[A, SfS] Chapter 5: Confidence Intervals: 5.2: CI for a mean
Confidence Interval for the Population Mean of a Quantitative Variable
Confidence Interval for the Population Mean of a Quantitative Variable
In this lesson, you will learn how to compute a confidence interval for the population mean #\mu# of a variable.
#\text{}#
In section 3.2 we defined #z_p# as the quantile of the standard normal distribution which has probability #p# to its left, such that #\mathbb{P}(Z \leq z_p) = p#. This is the notation used in probability. But in statistics, it will be more convenient to use this notation for the quantile which has probability #p# to its right, such that #\mathbb{P}(Z \geq z_p) = p#.

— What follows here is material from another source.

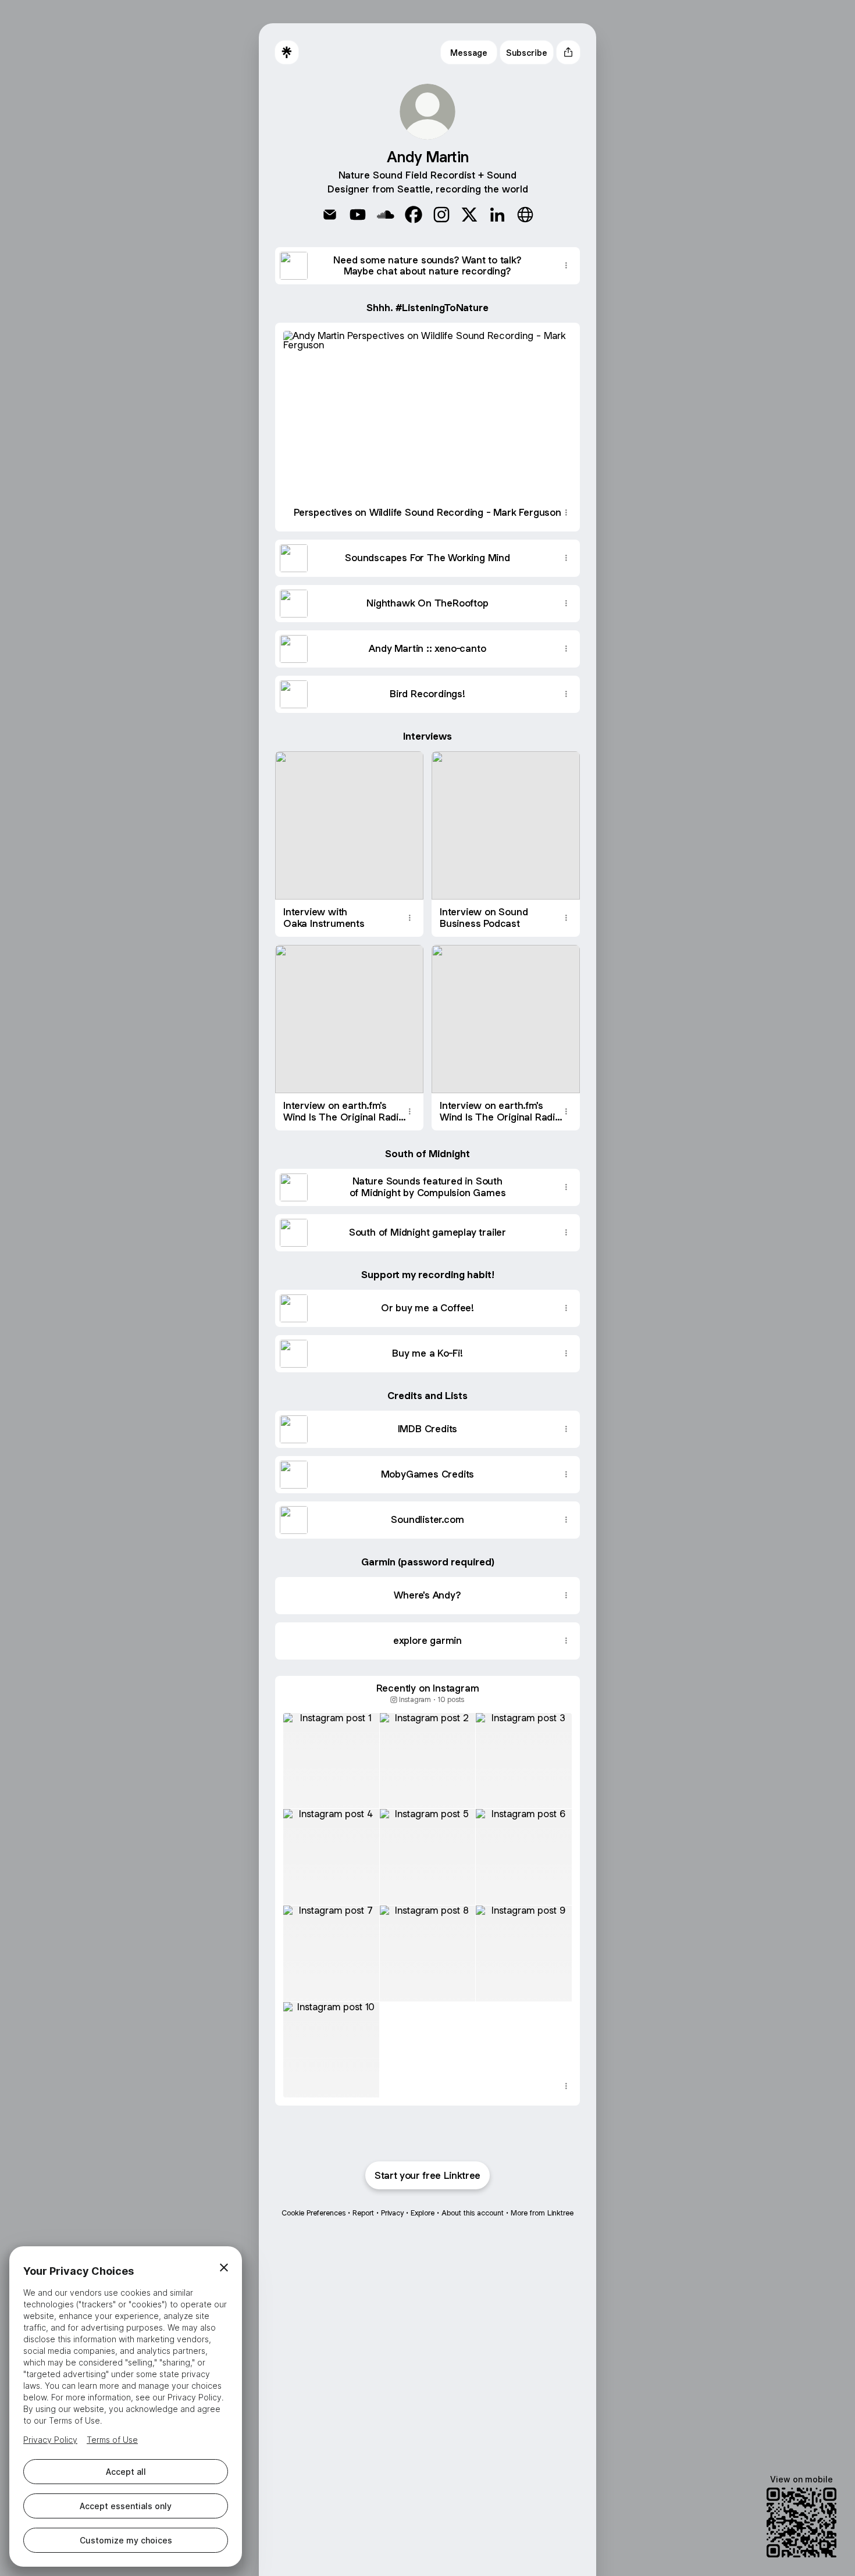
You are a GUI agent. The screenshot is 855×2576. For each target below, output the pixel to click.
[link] (330, 215)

So from here on in this course, #z_{\alpha/2}# denotes the quantile of the standard normal distribution which has probability #\alpha/2# to its right, in the right tail of the standard normal distribution. Then, because the standard normal distribution is symmetric about zero, #-z_{\alpha/2}# denotes the quantile of the standard normal distribution which has probability #\alpha/2# to its left, in the left tail of the standard normal distribution. So if #\alpha = 0.05# then #z_{0.05/2} = 1.96# and #-z_{0.05/2} = -1.96#. (In R, this distinction is made by adding the setting #\mathrm{lower.tail=FALSE}# or #\mathrm{low=F}# in the #\mathrm{qnorm()}# command.)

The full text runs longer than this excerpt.